However, new knowledge will not have much impact on actions
if it is not disseminated widely (and/or to those knowledge
brokers who help to move research results and theoretical
advances from paper into practice). Accordingly, various respondents
noted as an advance the increases in publications, the "construction
of knowledge in fora", and the growth of knowledge networks.
However, despite these advances, several respondents lamented
the fact that new knowledge does not seem to transfer into
changes in policies or programming, that the dissemination
process seems to be slow and deficient, and that the strategies
for reaching policy makers and planners as well as the general
public are often inappropriate.
Changes
in the attitudes and awareness of political leaders, funders,
planners and the population at large about the importance
of ECCD and its potential benefits. Closely related to the
growth of a knowledge base and to its dissemination as well
as to conceptual shifts noted above is the advance that was
most often mentioned by respondents to the survey: an increased
awareness of the importance of ECCD. Awareness, or "consciousness"
was seen to have improved within both governments and civil
society, and among policy-makers and intellectuals, in relation
to: 1) the importance of early childhood care and education
(and particularly of the earliest years), 2) what early childhood
development is and 3) how to go about fostering it.
The following
excerpts from responses received to the survey of knowledgeable
people indicate how the importance of ECCD was expressed.
"ECCD is on the agenda". "There is an increased awareness."
"The need to invest is recognised." "ECCD is seen as of benefit
to all." "Organisations and donors recognise the need to intervene."

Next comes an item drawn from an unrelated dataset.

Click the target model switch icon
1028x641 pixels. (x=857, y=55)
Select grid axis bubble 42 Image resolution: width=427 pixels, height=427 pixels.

"The international community and national governments have
been brought into ECCD." "Children are increasingly being
seen as 'core business.'
For some,
this advance in awareness includes, and is linked to, broader
changes such as "an awareness of children's rights" or a "globally
felt concern and responsibility for marginalised children"
or a "greater sensitivity to the need to take cultural differences
into account." "ECCD has emerged as a key field of social
and educational development." "ECCD is seen as a springboard
for development activities.
" Some
saw the new awareness in terms of how early childhood development
is conceived with, for instance, "greater acceptance that
a child is not an 'incomplete being' but thinks and feels"
or of the idea that we must take a "holistic view" and deal
with the "indivisible needs" of a "whole child" or the "need
to involve children actively.
" In more
than one case, the most important advance in awareness noted
was linked to the idea that "learning begins at birth" and/or
of the "importance of ages 0 to 2" or of "the youngest children."
A new appreciation of the importance of the ideas of "attachment"
and "bonding" was mentioned. In some of the above, the recognition
of the importance of the early years was explicitly linked
to a growing "realisation that the family has a pivotal role
to play".
These
new levels and kinds of awareness bring with them specific
implications for programming that, according to some respondents,
now seem to be more widely accepted and practised. These will
be presented below when dealing with advances that were noted
in the approaches being taken to programming within ECCD.
Although
improvements in the knowledge base and in awareness were often
mentioned as an advance and as a condition that has permitted
or fostered progress in the ECCD field, at the same time a
lack of knowledge and/or "a lack of political will" seem to
be recurrent complaints registered by survey respondents and
in ECCD documents from various countries and/or regions.
Changes
in policies and in legal and legislative frameworks for programming,
internationally and nationally. Country reports and survey
respondents often noted specific changes in laws, the development
of policies and the explicit inclusion of ECCD in national
plans as advances in the field of ECCD. In some countries,
major educational reforms occurred of which early childhood
education was a part. This was particularly true, of necessity,
in former Soviet bloc nations which, with independence, had
to set about re-constructing their educational systems.
Some cases
of new regulatory legislation were mentioned. Various countries
have either lowered the age of entrance into primary school,
thereby giving what was one year of pre-school a new obligatory
status, or, have legally declared one or more years of early
education to be obligatory (in several Latin American countries).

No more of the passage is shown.